2. 634 sayılı Kanun'un 33, 66 ve 67 nci maddeleri.
3. 4721 sayılı Türk Medeni Kanunu'nun 691 inci maddesi.
3. Değerlendirme
1. Mahkemelerin nihai kararlarının bozulması 6100 sayılı Kanun'un geçici 3 üncü maddesinin atfıyla 1086 sayılı Kanun'un 26.9.2004 tarihli ve 5236 sayılı Kanun'la yapılan değişiklikten önceki 428 inci maddesinde yer alan sebeplerden birinin varlığı hâlinde mümkündür.
2. Dava konusu otoparka giriş bariyerlerinin toplu yapı kapsamında parsel dışında bulunan ortak alanlara da girişi engellediği gözetilerek davalı tarafça bariyerlerin kaldırılması yönündeki talebin müdahale olmadığının tespiti ile yazılı olduğu şekilde davanın reddine karar verilmesinde bir isabetsizlik görülmemiştir.

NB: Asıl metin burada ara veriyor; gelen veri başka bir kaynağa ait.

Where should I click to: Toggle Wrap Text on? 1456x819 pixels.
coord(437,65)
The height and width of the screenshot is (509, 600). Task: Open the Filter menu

3. Temyizen incelenen karar, tarafların karşılıklı iddia ve savunmalarına, dayandıkları belgelere, uyuşmazlığa uygulanması gereken hukuk kuralları ile hukuki ilişkinin nitelendirilmesine, dava şartlarına, yargılama ve ispat kuralları ile kararda belirtilen gerekçelere göre usul ve kanuna uygun olup, taraf vekilleri tarafından temyiz dilekçesinde ileri sürülen nedenler kararın bozulmasını gerektirecek nitelikte görülmemiştir.
VI. KARAR
Açıklanan sebeplerle;
Davacı vekilinin yerinde görülmeyen temyiz itirazlarının reddi ile temyiz olunan kararın ONANMASINA,
Davacıdan peşin alınan temyiz harcının Hazineye irat kaydedilmesine,
06.11.2023 tarihinde oy birliğiyle karar verildi.